Saint Mary’s also celebrated Alexa’s life at a memorial service, bringing together friends she’d made across the community. The couple returned for the service and stayed in Riedinger House on campus at the invitation of the College. They invited Alexa’s friends over for the evening, and they sat on the floor and ate pizza together. “They told us so many funny stories about Alexa that we will always cherish—and they were very impressed with the house,” he recalls, laughing.

The Alexa Crofton Memorial Scholarship Fund

This second occasion to remember Alexa also served as an acknowledgment of the place the College had come to hold in the family’s heart. During her brief illness, students, faculty, and staff continued to offer love and care for the Croftons from afar—a gentle extension of Alexa’s time as a student at Saint Mary’s—sending cards and letters and continuing to offer prayer and support. “We were very impressed with the care and concern the College gave Alexa when she was ill,” John maintains more than 30 years later. Their daughter’s time at the school may have been cut short, but it had been formative for Alexa, nonetheless. Her parents agreed that their empathetic, charismatic daughter’s legacy would be to extend the same remarkable Saint Mary’s experience to others who might otherwise not have access.

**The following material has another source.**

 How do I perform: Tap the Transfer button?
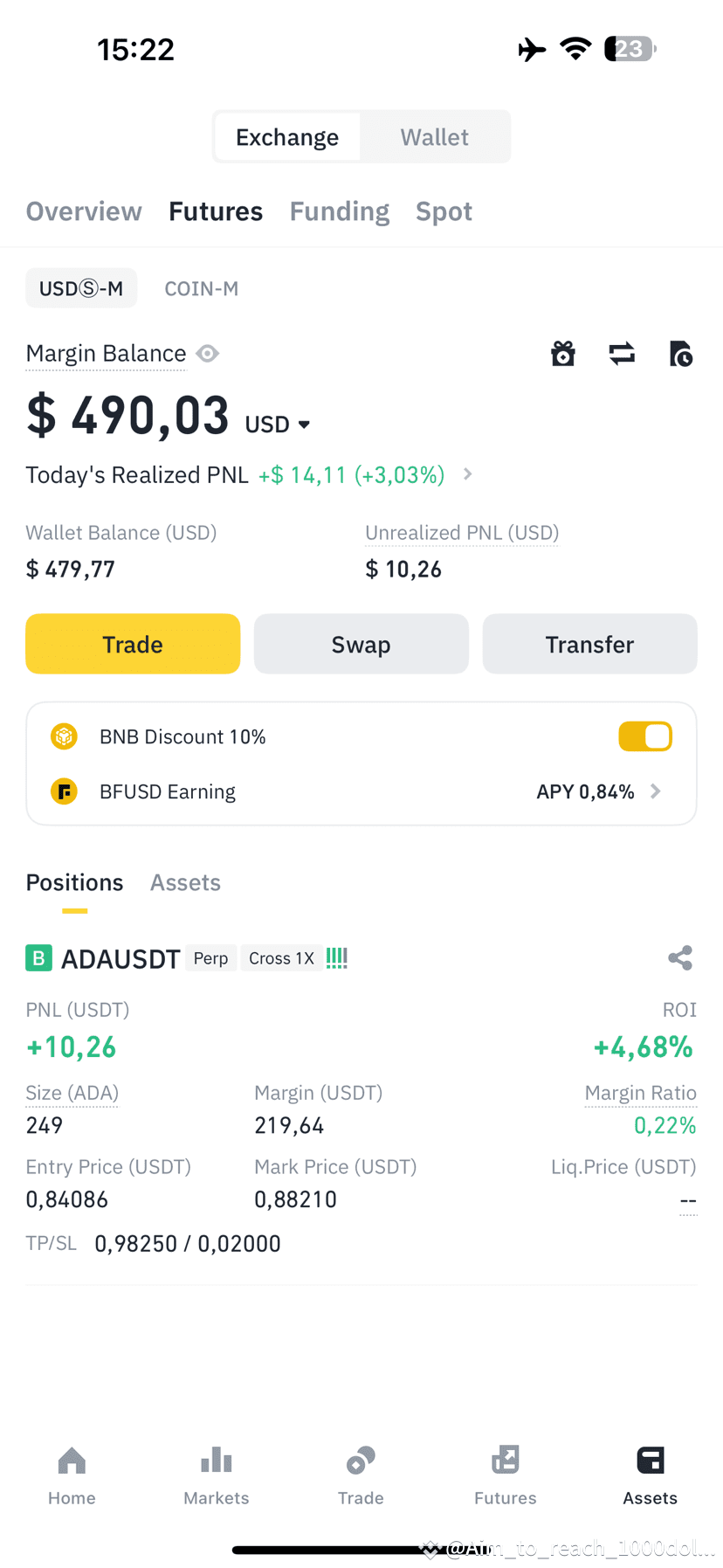pos(590,644)
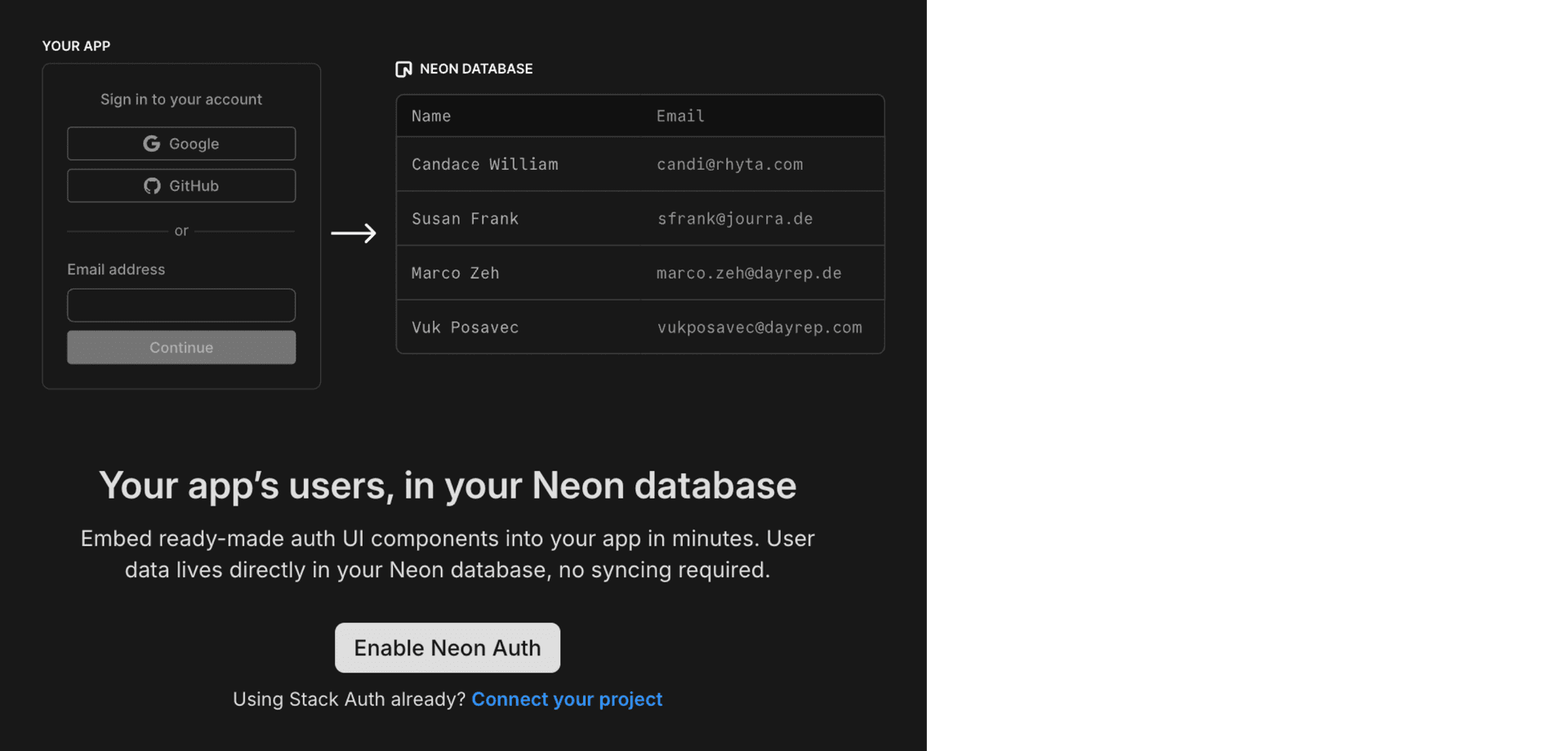Click the Susan Frank table row
This screenshot has width=1568, height=751.
point(639,218)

Through their transformational gift to the College, John and Denise Crofton have created the Alexa Crofton Memorial Scholarship Fund to provide greater access for students to a full Saint Mary’s experience. In addition to scholarship assistance, the fund reinforces the ongoing work by the College’s Office for Student Equity by offering financial support for other opportunities and items, from computer laptops and winter clothing to Notre Dame football tickets. 

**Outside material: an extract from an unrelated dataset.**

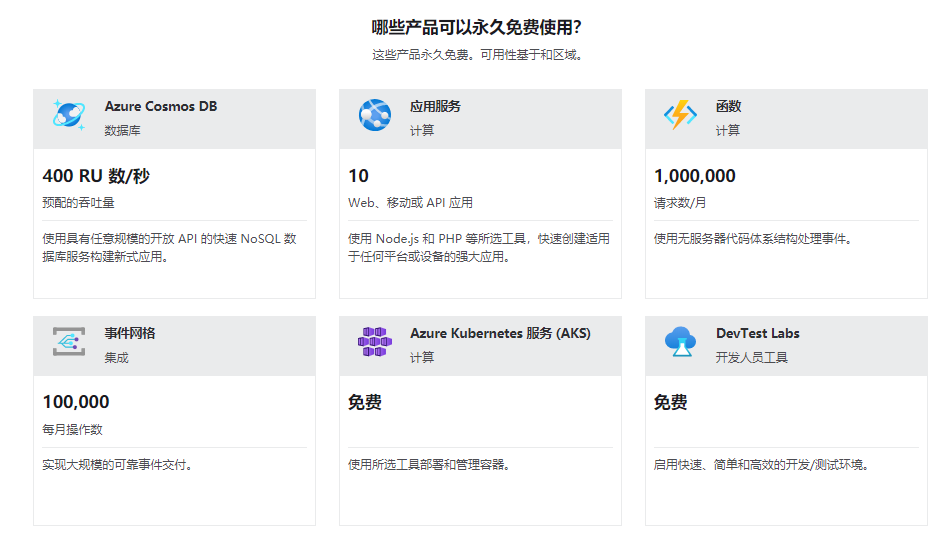Click the 400 RU 数/秒 free amount

(x=96, y=176)
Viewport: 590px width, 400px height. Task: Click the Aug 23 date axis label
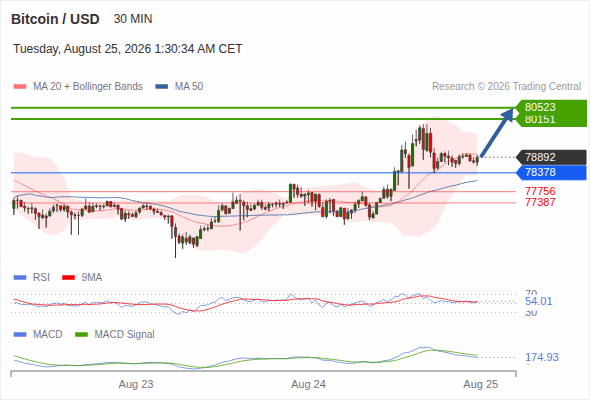(136, 384)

“It’s our intention that this will, in some small way, enrich the college experience for young women and aid them in attaining their goals and aspirations, both in their private lives and also in preparing them for their professional endeavors,” says John. 

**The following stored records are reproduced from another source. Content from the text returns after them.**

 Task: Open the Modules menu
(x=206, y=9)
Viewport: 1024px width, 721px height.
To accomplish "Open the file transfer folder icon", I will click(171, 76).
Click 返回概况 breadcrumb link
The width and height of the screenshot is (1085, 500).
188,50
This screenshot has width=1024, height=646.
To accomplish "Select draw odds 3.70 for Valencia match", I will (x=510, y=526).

The Crofton FamilyThe Crofton's

 

The scholarship has been funded with lifetime gifts from the couple and will be supplemented with a bequest from their estate.

“For generations to come, the profound generosity demonstrated by John and Denise will change the lives of students who dream of a Saint Mary’s education,” said President Katie Conboy. “Their support will empower the College to provide so many future students access to a remarkable education—and to every aspect of a fully realized experience on campus.” She added: “Saint Mary’s is deeply honored to serve as a place where Alexa’s spirit will live on in welcome and in service to hopeful first-years arriving on campus—walking where she did and beginning to imagine what their futures might hold.”

Three decades after leaving the many people who loved her, tributes to Alexa are scattered like stars. There are babies who answer to her name and tattoos that spell it out, worn every day by those who love her still. Through her family’s enduring gift to the College, Alexa’s legacy is bright and will impact generations to come. Her light will illuminate a pathway to campus for students to share in the boundless potential offered by a Saint Mary’s education.